What is fractional Brownian motion (fBm) and how does it relate to Perlin noise?

fBm sums several octaves of the same noise function, each at double the frequency and roughly half the amplitude of the last. One octave gives smooth rolling hills; adding octaves layers in finer and finer detail, producing the fractal roughness of real mountains and clouds. Most terrain generators run 4 to 8 octaves of Perlin or simplex noise as fBm.

Why did Ken Perlin invent simplex noise to replace Perlin noise?

Classic Perlin noise samples 2ⁿ lattice corners per point, so cost grows exponentially with dimension — 4 corners in 2D, 8 in 3D, 16 in 4D. Simplex noise (2001) uses a simplex grid that needs only n+1 corners — 3 in 2D, 4 in 3D — making it scale linearly, and it has no directional artifacts. A patent on simplex's gradient selection led many engines to keep using classic Perlin until 2022.

Is Perlin noise actually random?

No — it is fully deterministic. The same coordinate always returns the same value because the gradients come from a fixed permutation table, not a random number generator. That determinism is the whole point: a game can regenerate the exact same terrain on any machine from a single integer seed, and you can sample any point in any order without storing the result.

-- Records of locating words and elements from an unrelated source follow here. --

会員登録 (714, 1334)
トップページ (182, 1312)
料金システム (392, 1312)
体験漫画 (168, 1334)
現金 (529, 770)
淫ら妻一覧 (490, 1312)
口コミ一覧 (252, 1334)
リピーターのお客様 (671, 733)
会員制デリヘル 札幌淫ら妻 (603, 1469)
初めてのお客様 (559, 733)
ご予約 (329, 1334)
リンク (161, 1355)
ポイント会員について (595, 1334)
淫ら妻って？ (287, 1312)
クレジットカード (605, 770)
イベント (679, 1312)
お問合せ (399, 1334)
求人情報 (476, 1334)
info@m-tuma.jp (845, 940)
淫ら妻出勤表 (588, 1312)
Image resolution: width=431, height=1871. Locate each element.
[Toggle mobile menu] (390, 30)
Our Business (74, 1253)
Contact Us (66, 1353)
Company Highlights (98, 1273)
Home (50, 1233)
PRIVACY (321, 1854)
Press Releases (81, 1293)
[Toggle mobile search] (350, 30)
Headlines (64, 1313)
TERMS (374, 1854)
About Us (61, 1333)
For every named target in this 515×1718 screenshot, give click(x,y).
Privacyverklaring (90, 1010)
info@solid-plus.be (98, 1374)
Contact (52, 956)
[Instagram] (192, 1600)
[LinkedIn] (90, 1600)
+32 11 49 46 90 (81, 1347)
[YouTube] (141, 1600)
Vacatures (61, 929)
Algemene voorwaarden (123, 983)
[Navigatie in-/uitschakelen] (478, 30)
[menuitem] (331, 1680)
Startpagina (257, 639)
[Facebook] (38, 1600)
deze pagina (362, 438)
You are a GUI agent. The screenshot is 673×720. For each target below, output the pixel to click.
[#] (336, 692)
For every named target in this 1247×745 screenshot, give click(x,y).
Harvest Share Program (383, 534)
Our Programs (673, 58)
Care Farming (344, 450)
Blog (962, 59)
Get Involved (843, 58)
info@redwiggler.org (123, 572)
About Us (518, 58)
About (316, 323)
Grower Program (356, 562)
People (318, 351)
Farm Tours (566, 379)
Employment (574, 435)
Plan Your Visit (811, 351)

What output range does Perlin noise produce?

It depends on the gradient set. With unit gradient vectors the theoretical bound is ±0.707 (1/√2) in 2D and ±0.866 (√3/2) in 3D, because the dot products are bounded by the gradient and offset magnitudes. The standard reference implementation instead uses gradients pointing to the cube edges (length √2), which stretches the real range to roughly ±1. Most implementations remap the output to [0, 1] before use, and a common bug is assuming a fixed range without checking which gradients you use, which clips contrast or wastes dynamic range.